Causes Worth Standing For
Emily doesn’t just boast many titles, she truly advocates for change on campus, while embracing the positive attributes of OC. She has been the leading cause for the college allowing therapy and service animals to live in campus housing. Now, the student handbook includes guidelines for that, Emily says thanks to backing by Jake Schuler and other influential staff members on campus. It doesn’t end there, she is a proponent for other disability rights, recycling on campus and student-led educational experiences through the science program.
From Faculty to Family
Emily says that whether it be in the classroom or her personal life, the faculty and staff hold the key to happiness at OC. “The ability to succeed and be recognized for your achievements is so strong at Olivet,” Emily said. “Every professor wants the best for you. They show us that we matter. They show us that our goals and achievements matter. At Olivet, students are treated like real people, not numbers.” One of Emily’s favorite college professor moments is when she asked Professor Sarah Wilterding for a letter of recommendation. Rather than just agreeing to write the letter, Sarah instead responded, “Emily, I’d give you a kidney if you needed one.”
The Picky Iguana
Emily is passionate for all things science and nature related but above everything else, she is passionate for animals. Her post-graduation goal is to work with rehabilitating animals, especially canines like foxes, coyotes and wolves. Professor Leah Knapp helped Emily obtain her first real experience with animal rehabilitation when Oscar, the desert iguana housed in the natural science program, stopped eating on his own the past spring. Emily took Oscar home with her over summer break and worked with him daily until he became interested in his food again. Oscar has made a full recovery, but Emily isn’t quite sure how to fit that on her resume.

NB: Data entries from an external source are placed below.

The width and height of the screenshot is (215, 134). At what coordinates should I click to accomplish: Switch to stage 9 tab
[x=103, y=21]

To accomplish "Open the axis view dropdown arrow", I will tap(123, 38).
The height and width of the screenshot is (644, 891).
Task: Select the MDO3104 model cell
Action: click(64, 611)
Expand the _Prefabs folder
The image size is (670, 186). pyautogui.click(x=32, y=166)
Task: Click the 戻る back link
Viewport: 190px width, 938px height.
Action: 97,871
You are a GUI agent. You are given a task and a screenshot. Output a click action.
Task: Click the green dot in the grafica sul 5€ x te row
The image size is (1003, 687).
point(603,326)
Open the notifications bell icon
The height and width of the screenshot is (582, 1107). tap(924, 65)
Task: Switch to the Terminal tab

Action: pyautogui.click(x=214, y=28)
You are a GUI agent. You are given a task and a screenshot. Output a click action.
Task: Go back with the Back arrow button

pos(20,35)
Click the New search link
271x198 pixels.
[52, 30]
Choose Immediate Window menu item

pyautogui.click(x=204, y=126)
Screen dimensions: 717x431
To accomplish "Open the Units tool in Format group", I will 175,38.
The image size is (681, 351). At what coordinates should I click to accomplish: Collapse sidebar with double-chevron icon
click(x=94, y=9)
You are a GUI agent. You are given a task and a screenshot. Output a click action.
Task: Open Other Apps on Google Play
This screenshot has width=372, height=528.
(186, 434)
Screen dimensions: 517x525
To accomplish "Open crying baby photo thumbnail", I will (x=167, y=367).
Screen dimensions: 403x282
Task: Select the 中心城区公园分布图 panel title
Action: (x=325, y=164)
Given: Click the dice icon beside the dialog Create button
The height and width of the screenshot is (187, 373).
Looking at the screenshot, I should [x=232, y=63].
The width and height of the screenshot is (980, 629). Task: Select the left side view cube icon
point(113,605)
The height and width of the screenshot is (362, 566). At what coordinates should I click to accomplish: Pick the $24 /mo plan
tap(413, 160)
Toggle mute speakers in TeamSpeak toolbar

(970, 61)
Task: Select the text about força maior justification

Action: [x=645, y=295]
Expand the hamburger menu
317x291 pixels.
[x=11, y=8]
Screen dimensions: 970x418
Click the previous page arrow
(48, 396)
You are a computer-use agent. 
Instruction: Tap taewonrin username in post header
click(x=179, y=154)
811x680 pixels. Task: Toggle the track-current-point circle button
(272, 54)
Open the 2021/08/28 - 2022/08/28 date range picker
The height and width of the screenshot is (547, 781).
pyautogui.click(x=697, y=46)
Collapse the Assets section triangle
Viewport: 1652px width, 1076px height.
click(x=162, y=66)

Emily says that double majoring on top of leading several clubs and organizations on campus doesn’t weigh her down. “The campus groups that I’m involved with don’t feel like work; they feel like my hobbies,” Emily explained. “My involvement on campus has shown me how important it is to find a satisfying job. I don’t want to feel like I’m working every day; I want my career to be filled with doing things I love.” Emily doesn’t suffer from anxiety at The University of Olivet, she thrives in spite of it.